* **TRY IT**:
Word for word, return each entry that follows, with every image removed.

◇ ◇ ◇ ◇

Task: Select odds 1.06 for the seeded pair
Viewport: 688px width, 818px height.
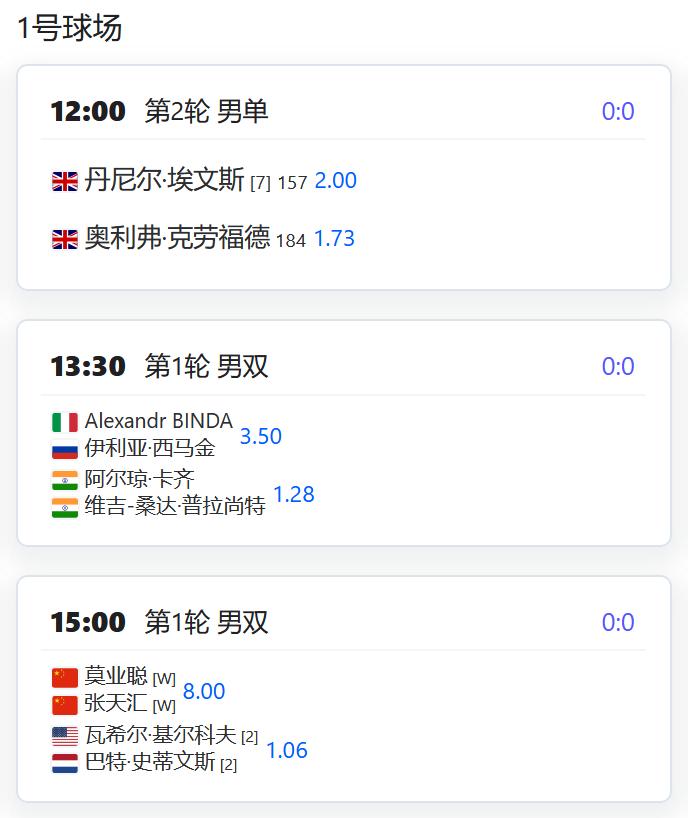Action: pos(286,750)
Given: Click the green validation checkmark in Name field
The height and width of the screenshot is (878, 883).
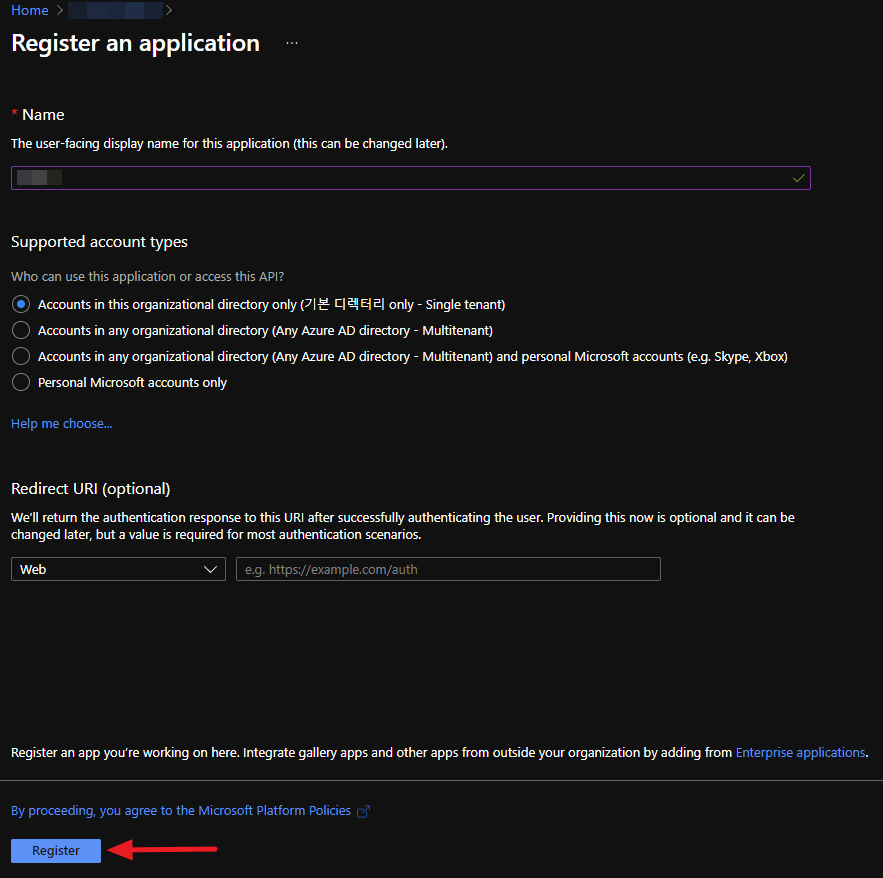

◇ ◇ ◇ ◇

* **YOUR RESPONSE**:
Task: Select odds 1.06 for the seeded pair
Viewport: 688px width, 818px height.
Action: pos(286,750)
Given: Click the green validation checkmark in Name field
The height and width of the screenshot is (878, 883).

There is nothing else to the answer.